• [What is expected]:
Exactly as written, copy every line from the one containing "The height and" through the end of the records, with the pictures left out.

• [Stored data entries]:
*** Block opens ***
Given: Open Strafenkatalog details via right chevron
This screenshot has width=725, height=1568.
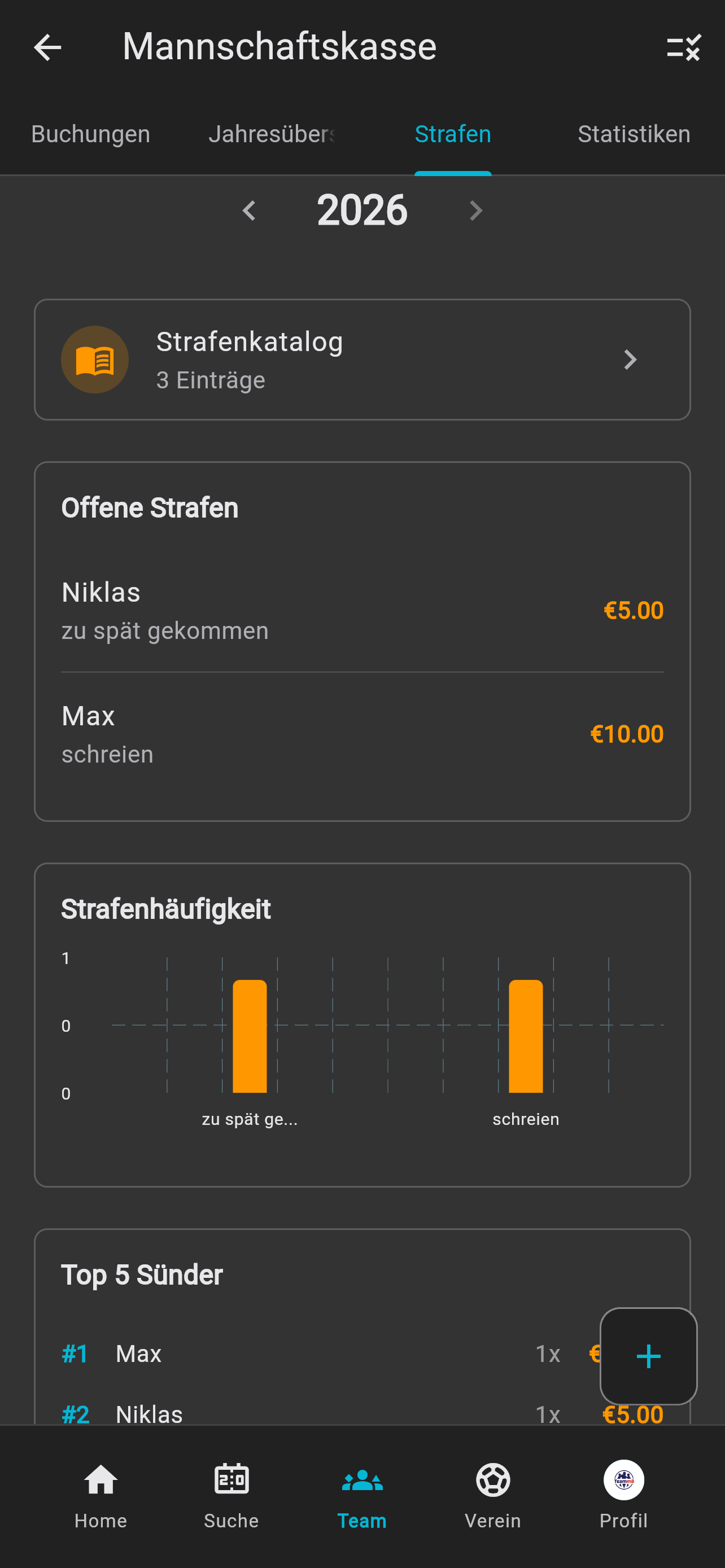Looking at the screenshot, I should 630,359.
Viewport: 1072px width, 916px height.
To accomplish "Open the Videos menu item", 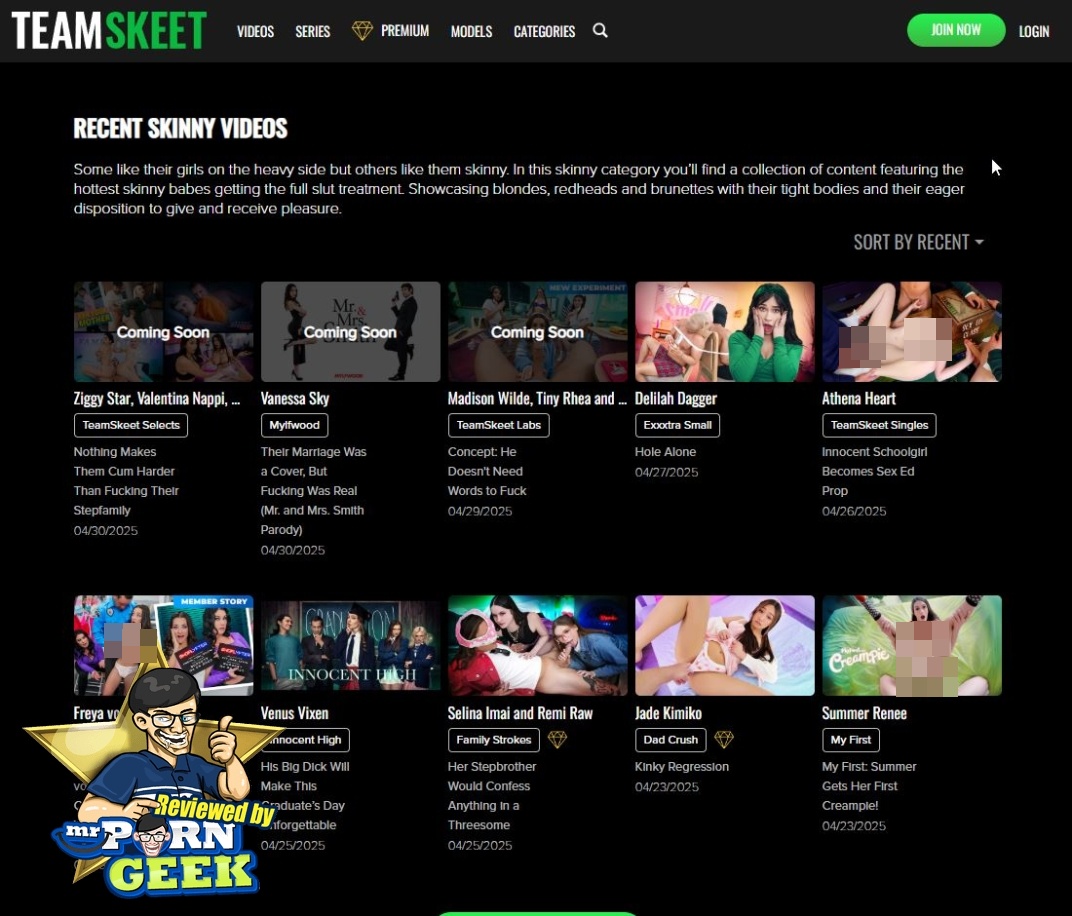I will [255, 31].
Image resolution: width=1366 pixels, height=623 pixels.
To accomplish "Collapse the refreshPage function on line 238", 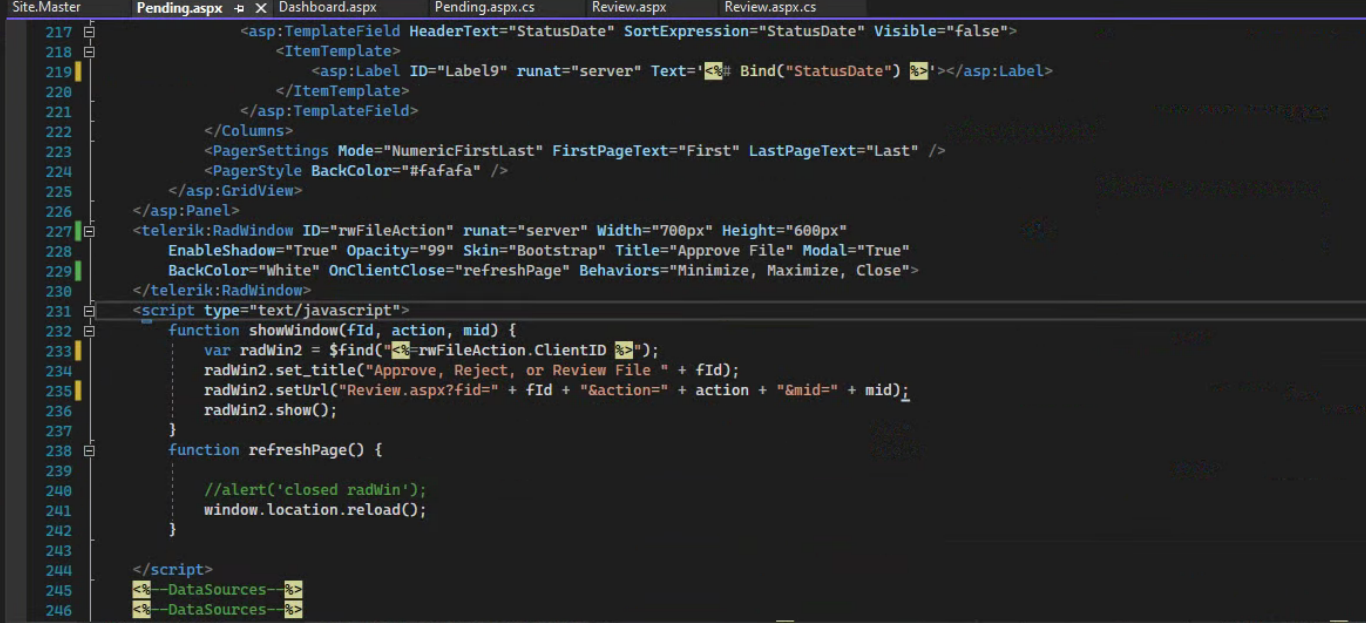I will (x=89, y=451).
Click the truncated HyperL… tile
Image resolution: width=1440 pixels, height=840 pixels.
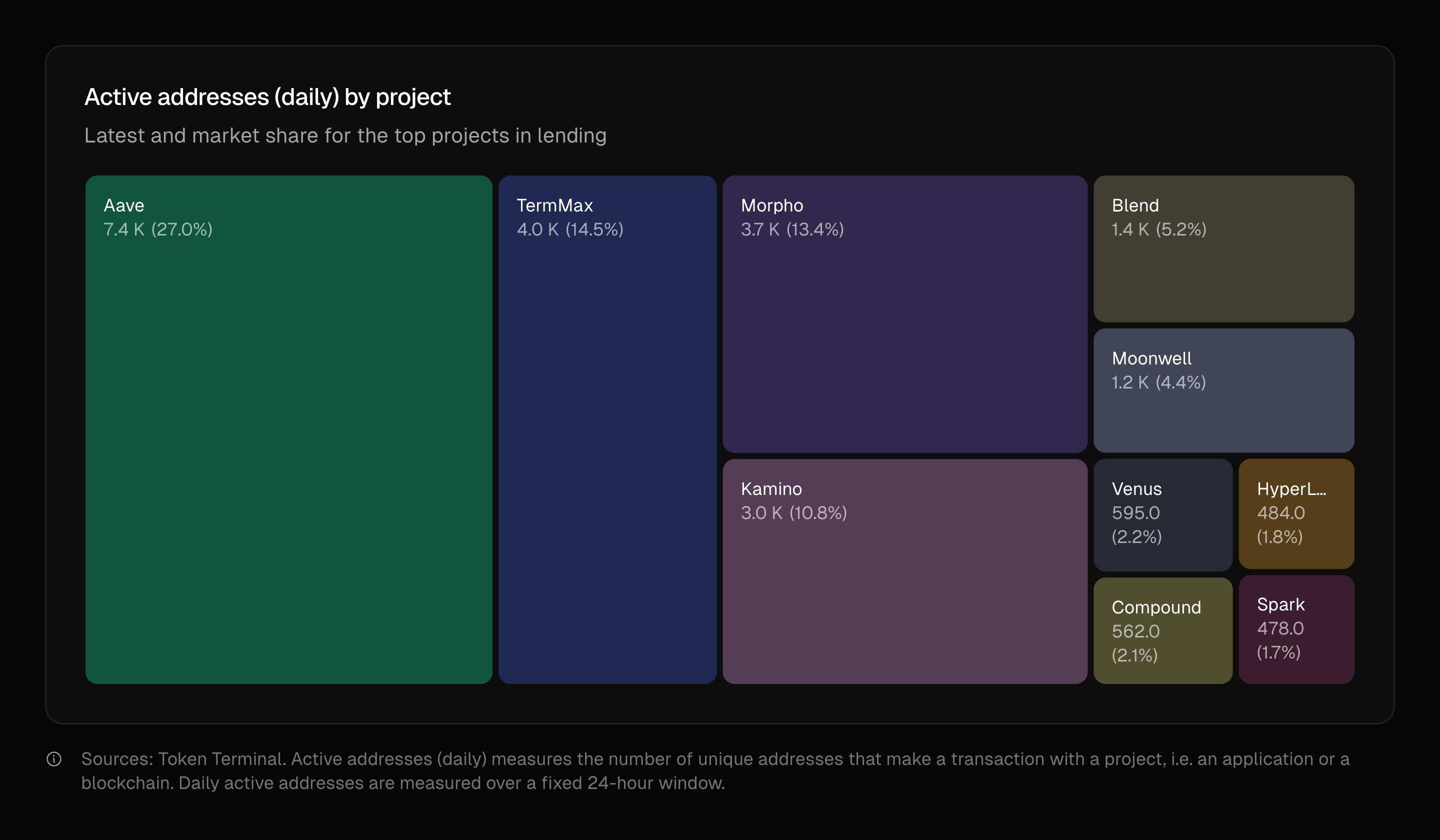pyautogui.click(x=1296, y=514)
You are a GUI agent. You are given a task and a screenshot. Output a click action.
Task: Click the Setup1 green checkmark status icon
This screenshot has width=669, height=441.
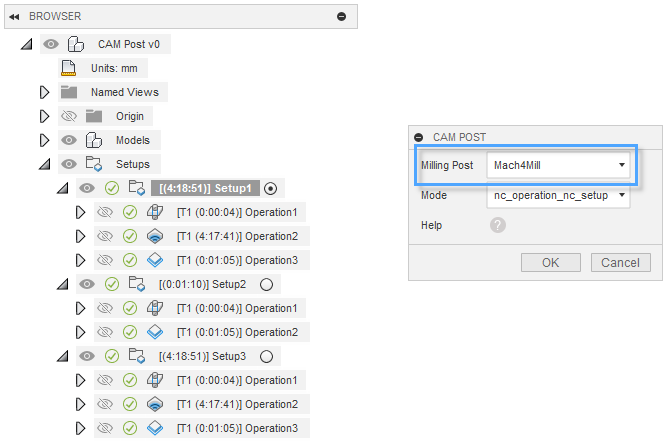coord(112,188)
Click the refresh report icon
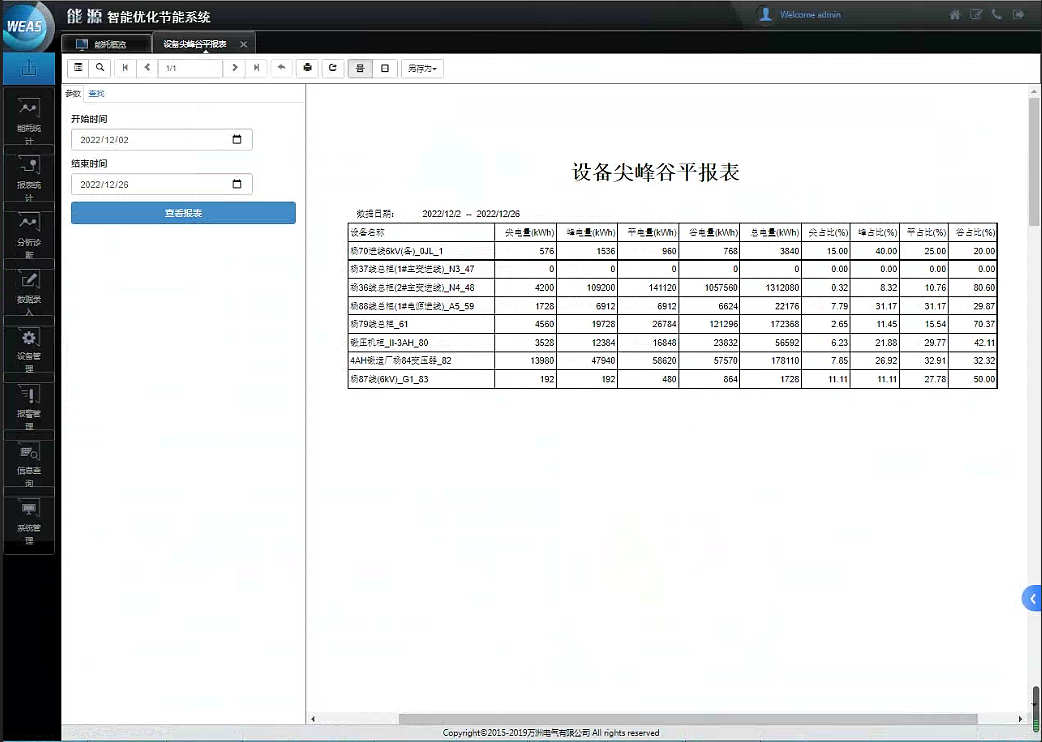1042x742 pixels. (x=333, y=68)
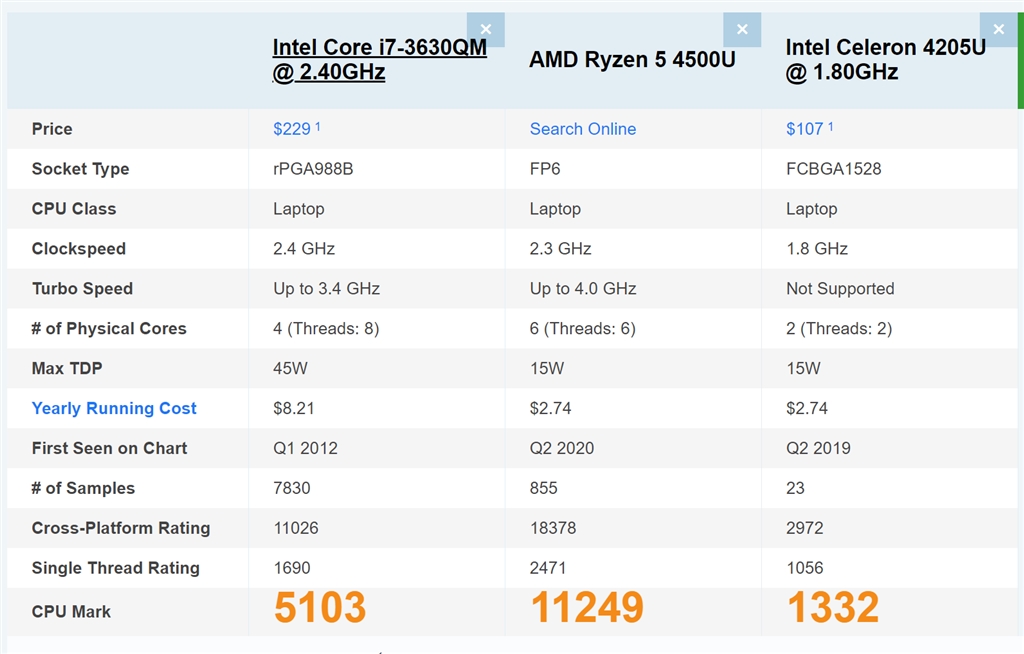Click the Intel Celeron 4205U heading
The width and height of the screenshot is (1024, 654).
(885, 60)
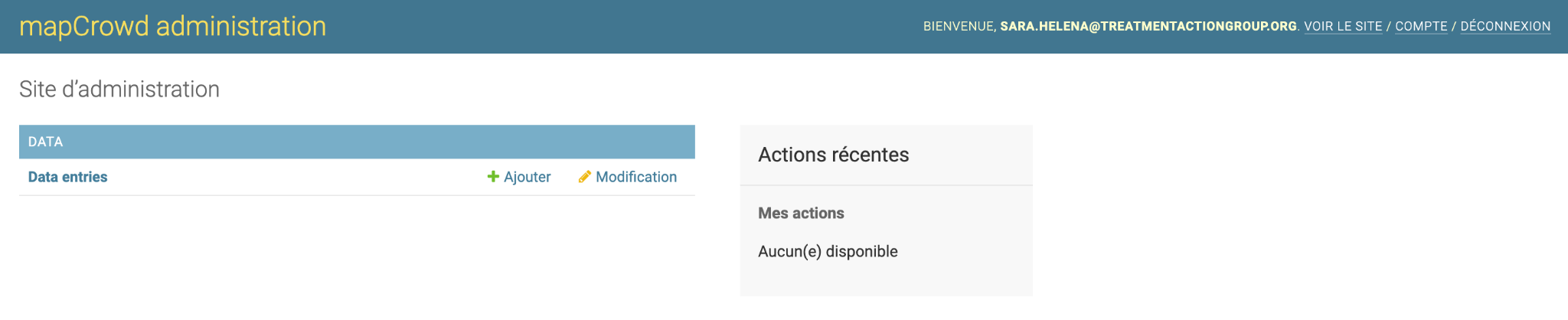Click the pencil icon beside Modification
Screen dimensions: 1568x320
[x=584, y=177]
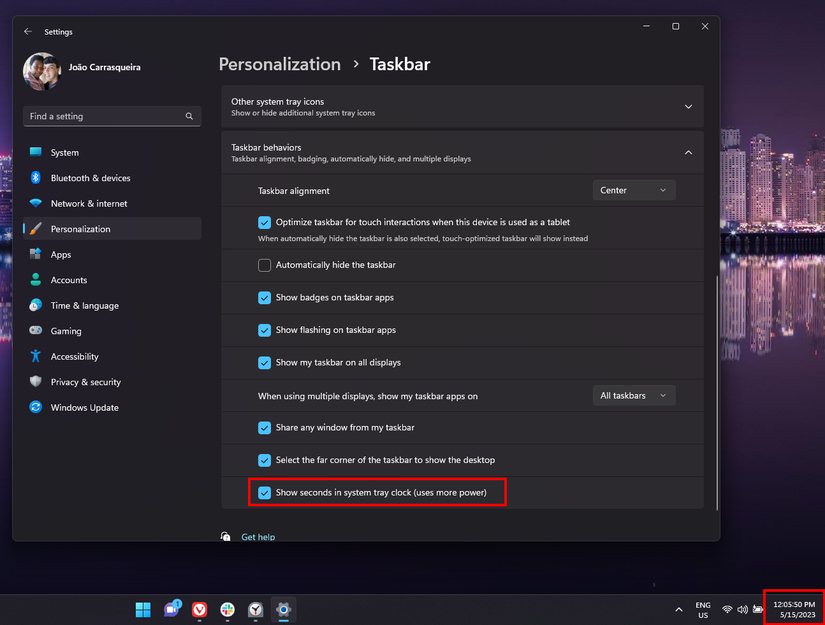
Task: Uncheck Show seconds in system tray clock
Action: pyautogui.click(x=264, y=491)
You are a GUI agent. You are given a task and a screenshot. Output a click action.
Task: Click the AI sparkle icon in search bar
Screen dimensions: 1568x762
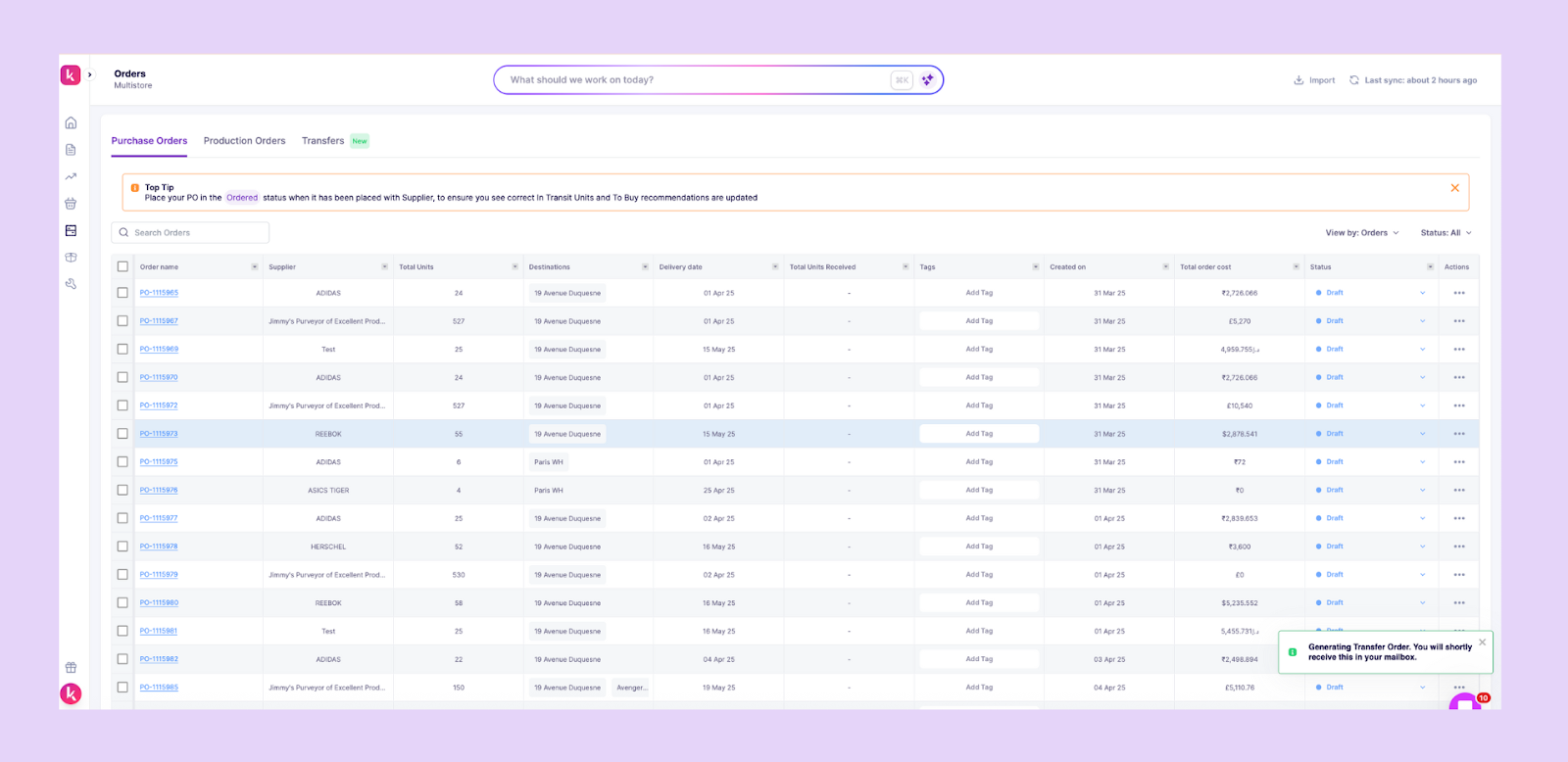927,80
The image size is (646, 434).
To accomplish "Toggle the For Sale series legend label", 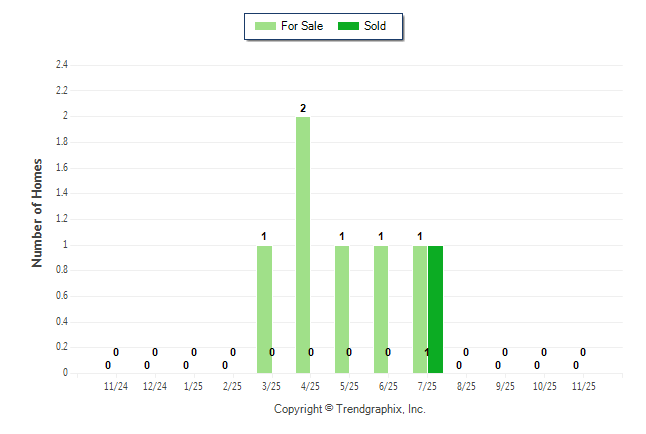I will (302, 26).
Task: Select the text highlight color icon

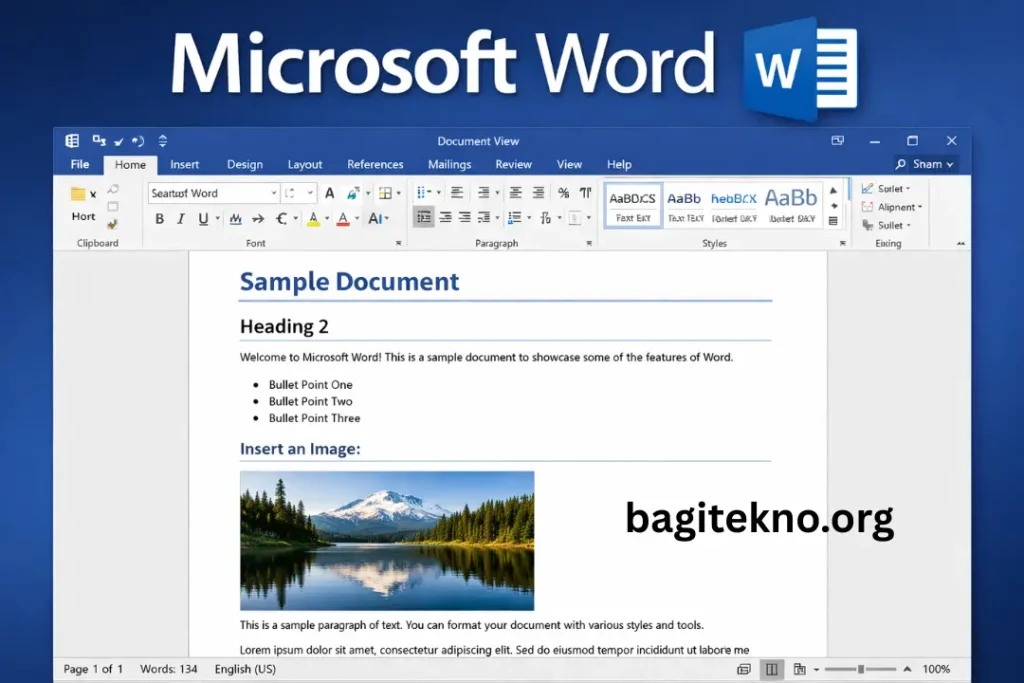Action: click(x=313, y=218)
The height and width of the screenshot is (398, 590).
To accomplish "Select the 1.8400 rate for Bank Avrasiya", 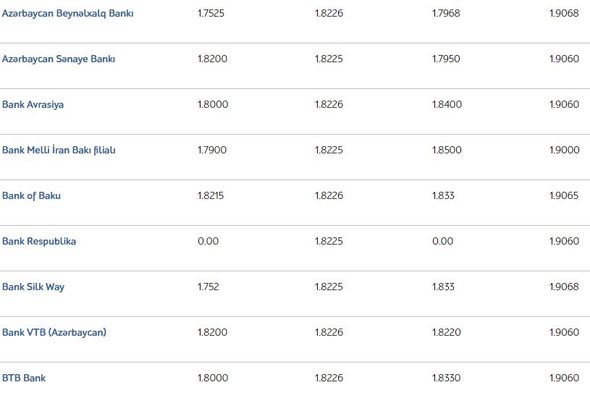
*** Block closes ***
• [Answer to the problem]:
The height and width of the screenshot is (398, 590).
To accomplish "Select the 1.8400 rate for Bank Avrasiya", 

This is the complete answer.